Records contained in a dataset:
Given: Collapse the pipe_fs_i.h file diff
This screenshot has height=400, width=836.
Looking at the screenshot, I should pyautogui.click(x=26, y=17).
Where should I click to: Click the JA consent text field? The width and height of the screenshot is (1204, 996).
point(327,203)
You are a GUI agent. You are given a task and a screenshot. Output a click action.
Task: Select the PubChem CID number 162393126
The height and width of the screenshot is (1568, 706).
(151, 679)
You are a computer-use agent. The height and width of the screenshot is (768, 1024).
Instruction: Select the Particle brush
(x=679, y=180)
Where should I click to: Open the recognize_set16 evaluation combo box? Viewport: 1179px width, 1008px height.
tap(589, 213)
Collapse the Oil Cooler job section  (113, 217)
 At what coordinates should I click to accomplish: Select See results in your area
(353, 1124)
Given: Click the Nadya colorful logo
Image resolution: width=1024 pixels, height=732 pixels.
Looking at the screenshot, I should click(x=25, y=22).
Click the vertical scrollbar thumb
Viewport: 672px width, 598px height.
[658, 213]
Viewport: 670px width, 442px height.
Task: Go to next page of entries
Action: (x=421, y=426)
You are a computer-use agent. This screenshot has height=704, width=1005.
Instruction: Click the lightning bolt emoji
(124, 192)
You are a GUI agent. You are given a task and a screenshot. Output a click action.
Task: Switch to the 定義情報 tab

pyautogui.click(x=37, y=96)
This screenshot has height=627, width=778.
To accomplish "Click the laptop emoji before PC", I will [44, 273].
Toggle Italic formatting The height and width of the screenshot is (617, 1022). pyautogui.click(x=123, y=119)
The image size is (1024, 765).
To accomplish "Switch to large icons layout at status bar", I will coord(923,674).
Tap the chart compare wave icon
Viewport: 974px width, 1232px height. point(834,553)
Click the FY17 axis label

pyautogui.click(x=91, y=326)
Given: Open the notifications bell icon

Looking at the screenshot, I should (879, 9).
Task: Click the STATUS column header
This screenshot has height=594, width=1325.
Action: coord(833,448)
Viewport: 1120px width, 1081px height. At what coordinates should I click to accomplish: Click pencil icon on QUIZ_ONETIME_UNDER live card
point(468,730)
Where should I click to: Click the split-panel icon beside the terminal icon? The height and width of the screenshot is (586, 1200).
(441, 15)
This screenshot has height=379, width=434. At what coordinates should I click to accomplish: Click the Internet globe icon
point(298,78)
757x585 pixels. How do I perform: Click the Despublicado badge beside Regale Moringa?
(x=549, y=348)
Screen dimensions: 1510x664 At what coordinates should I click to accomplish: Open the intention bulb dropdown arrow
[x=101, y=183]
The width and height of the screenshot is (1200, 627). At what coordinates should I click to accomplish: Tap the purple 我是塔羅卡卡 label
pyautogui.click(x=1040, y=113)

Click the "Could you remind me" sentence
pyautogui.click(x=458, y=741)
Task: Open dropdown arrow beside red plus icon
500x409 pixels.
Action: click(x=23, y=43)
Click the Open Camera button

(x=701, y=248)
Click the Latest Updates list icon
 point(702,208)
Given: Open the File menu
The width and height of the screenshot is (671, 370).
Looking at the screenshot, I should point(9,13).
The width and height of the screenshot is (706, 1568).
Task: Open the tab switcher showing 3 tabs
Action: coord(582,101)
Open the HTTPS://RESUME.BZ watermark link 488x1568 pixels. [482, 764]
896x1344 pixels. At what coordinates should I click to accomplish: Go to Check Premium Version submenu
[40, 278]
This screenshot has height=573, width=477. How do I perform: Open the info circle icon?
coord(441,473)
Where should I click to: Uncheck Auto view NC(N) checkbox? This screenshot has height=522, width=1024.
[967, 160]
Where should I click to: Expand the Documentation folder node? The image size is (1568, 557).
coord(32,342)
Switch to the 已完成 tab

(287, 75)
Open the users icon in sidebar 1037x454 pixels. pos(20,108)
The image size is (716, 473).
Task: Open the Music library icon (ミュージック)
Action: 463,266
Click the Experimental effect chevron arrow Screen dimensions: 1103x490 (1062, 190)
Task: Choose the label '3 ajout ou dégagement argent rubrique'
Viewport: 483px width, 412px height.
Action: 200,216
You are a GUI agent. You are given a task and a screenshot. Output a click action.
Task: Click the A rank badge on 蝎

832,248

To do: In exact wording, restate the lines of the data above from the first through the one holding "Task: Select the PubChem CID number 162393126", and stop after that line.

Response:
Given: Collapse the pipe_fs_i.h file diff
This screenshot has height=400, width=836.
Looking at the screenshot, I should pyautogui.click(x=26, y=17).
Where should I click to: Click the JA consent text field? The width and height of the screenshot is (1204, 996).
point(327,203)
You are a GUI agent. You are given a task and a screenshot. Output a click action.
Task: Select the PubChem CID number 162393126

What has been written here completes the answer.